Ingredients 0 / 12 ✓

  • 340 g tinned pineapple (drained weight)
  • 6 eggs
  • 200 g sugar
  • 1 tsp vanilla sugar
  • 1 tsp ground cinnamon
  • 1 pinch salt
  • 250 g advocaat (egg liqueur)
  • 200 g sunflower oil or rapeseed oil
  • 300 g flour
  • 1 sachet baking powder
  • 60 g sugar
  • 1 tsp ground cinnamon

Instructions 0 / 7

  1. 1

    Drain the pineapple.

    Drain the pineapple and cut into small pieces. Preheat the oven to 180°C top and bottom heat.

  2. 2

    Whip the batter ingredients until fluffy.

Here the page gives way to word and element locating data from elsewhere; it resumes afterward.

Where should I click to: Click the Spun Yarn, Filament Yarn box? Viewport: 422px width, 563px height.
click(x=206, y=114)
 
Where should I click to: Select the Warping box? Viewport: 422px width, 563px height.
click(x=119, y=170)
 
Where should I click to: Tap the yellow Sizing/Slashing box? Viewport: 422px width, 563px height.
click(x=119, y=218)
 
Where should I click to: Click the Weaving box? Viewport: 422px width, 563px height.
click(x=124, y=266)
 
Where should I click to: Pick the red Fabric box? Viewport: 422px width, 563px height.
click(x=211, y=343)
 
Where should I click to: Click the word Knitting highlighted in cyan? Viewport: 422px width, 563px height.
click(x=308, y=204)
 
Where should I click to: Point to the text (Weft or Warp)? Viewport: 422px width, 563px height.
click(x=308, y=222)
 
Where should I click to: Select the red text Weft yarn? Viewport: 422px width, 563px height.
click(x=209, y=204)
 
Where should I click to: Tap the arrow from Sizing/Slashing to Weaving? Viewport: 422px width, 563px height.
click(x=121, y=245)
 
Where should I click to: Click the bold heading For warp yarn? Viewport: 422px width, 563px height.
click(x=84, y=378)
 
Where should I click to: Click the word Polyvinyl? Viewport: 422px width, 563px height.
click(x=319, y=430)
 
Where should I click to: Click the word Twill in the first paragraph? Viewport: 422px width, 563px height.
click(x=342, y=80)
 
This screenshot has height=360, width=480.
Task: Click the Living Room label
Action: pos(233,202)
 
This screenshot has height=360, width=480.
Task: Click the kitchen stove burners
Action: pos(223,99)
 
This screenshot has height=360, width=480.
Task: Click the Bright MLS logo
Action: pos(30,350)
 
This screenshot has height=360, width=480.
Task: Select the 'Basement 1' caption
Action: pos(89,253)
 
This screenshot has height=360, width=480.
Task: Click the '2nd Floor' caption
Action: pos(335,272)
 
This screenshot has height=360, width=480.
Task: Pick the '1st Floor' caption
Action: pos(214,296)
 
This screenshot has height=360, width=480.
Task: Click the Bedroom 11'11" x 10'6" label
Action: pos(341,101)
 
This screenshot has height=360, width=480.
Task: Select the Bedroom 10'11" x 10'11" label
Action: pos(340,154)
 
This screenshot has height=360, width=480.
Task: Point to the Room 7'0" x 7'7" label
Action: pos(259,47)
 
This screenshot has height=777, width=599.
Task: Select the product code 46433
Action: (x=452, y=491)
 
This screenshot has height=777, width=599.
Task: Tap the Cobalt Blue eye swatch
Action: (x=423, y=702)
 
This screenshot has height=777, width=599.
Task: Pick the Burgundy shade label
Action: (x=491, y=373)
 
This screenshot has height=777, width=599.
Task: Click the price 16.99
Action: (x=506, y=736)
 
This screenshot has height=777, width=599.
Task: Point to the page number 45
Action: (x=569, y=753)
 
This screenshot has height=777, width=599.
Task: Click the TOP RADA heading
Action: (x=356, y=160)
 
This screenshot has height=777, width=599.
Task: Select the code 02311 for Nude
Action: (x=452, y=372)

    Fit the butterfly whisk. Add the eggs, sugar, vanilla sugar, ground cinnamon and salt to the mixing bowl and whip until fluffy for 1 minute / speed 4.

  3. 3

    Add the oil.

    Set to speed 2 and slowly pour the advocaat and oil through the lid opening into the mixing bowl.

  4. 4

    Mix the batter.

    Add the flour and baking powder and mix for 30 seconds / speed 4.

  5. 5

    Spread the batter.

    Line a baking tray with baking paper and spread the batter evenly over it.

  6. 6

    Distribute the pineapple.

    Scatter the pineapple pieces evenly over the batter and place the cake on the middle shelf of the oven for 5 minutes.

  7. 7

    Finish baking and serve.

    Meanwhile, mix the sugar and cinnamon together. Remove the cake from the oven, sprinkle with the cinnamon sugar mixture and bake for a further 13 to 15 minutes.

Tip.

Tip: Try the cake with banana slices or segmented mandarins too.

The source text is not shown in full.